#### [Exercise description]
Go through the entries below and pick out every line with "agent".

#### [Input records]
============================================================
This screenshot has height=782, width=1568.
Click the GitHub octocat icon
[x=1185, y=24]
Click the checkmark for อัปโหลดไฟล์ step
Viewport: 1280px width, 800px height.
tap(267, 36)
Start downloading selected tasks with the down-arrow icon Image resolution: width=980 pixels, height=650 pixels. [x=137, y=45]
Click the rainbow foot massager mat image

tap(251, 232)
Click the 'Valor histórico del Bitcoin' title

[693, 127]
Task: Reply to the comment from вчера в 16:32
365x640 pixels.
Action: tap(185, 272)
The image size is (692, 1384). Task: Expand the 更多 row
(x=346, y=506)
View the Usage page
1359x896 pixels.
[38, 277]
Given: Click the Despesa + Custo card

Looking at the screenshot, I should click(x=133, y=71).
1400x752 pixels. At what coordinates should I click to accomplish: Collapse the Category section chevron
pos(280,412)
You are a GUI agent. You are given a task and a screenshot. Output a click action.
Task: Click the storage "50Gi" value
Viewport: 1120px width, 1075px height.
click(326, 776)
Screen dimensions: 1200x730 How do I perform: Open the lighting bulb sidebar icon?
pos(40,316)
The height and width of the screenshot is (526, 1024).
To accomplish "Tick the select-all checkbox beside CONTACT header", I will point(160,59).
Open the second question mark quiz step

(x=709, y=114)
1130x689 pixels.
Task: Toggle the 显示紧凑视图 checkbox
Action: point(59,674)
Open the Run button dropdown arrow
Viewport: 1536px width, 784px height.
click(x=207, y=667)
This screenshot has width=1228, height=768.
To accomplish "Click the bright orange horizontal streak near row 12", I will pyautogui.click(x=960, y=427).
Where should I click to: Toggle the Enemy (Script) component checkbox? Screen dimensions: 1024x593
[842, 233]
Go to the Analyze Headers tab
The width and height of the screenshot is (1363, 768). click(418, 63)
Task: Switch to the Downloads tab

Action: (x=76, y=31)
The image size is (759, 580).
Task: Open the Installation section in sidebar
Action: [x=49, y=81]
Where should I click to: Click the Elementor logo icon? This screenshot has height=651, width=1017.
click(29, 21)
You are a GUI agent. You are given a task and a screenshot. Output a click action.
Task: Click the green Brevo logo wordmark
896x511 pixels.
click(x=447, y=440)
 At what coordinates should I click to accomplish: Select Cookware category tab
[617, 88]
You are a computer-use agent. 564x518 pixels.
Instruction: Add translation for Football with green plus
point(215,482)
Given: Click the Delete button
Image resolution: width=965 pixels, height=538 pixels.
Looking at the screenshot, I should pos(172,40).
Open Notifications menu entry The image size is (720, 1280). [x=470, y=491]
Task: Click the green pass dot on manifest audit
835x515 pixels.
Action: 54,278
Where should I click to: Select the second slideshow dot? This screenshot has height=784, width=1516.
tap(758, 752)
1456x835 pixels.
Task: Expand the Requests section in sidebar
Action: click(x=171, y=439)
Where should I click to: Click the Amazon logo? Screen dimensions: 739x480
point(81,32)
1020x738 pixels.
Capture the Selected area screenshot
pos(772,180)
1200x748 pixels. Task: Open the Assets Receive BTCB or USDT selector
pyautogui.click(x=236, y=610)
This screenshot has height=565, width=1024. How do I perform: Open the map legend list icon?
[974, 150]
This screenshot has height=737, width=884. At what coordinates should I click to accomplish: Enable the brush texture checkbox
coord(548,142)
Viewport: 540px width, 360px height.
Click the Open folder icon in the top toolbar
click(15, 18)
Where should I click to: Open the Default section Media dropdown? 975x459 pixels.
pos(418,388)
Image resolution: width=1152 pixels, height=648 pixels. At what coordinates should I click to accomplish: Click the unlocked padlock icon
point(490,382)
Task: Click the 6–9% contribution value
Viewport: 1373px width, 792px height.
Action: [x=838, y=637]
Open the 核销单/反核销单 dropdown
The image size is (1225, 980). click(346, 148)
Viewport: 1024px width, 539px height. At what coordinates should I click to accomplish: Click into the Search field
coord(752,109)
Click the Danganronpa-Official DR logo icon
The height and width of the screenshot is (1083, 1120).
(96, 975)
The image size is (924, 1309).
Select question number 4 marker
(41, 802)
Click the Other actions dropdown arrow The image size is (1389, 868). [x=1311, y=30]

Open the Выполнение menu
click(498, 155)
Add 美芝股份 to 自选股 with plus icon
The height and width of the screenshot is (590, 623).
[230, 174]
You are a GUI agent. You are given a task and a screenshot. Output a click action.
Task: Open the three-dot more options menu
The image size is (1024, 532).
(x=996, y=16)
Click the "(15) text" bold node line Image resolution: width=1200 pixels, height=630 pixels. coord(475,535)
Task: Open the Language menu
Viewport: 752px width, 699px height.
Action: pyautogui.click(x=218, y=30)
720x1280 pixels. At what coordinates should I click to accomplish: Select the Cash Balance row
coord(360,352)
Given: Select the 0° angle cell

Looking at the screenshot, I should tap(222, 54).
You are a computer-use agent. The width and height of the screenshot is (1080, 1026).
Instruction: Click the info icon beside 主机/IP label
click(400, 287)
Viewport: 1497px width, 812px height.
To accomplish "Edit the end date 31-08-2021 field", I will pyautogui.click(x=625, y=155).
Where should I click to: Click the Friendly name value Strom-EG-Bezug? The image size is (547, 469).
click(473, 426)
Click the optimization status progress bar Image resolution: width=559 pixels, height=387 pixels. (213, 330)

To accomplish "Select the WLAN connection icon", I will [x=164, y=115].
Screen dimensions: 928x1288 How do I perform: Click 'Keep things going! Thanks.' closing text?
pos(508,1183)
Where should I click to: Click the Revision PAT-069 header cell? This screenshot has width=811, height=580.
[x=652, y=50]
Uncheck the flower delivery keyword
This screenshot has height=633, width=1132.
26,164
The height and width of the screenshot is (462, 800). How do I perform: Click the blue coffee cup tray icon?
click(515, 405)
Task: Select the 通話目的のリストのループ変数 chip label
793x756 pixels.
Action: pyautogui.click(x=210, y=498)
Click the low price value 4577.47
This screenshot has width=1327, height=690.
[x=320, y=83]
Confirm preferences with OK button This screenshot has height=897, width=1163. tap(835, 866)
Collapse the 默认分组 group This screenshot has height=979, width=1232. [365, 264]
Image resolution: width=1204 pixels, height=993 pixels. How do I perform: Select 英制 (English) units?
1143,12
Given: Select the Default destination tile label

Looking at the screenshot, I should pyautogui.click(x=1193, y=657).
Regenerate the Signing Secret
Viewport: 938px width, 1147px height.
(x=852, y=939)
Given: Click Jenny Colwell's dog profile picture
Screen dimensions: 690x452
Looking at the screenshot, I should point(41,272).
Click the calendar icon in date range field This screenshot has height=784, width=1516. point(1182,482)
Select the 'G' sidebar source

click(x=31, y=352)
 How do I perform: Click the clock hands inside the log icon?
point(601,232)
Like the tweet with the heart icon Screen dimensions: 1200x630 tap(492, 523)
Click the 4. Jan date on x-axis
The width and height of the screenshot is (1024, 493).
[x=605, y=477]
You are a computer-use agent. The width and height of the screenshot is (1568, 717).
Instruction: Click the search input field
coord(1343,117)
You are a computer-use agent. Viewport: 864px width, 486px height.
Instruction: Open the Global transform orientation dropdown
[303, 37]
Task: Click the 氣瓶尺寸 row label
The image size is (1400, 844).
============================================================
#### [The completed task]
You are a GUI agent. You are given a task and a screenshot. Output a click action.
You are a GUI agent. You are given a task and a screenshot. Output a click action.
You are a computer-use agent. 564x518 pixels.
You are a GUI agent. You are given a task and a screenshot. Output a click action.
You are a computer-use agent. The width and height of the screenshot is (1080, 1026).
You are a computer-use agent. The width and height of the screenshot is (1568, 717).
You are a computer-use agent. Viewport: 864px width, 486px height.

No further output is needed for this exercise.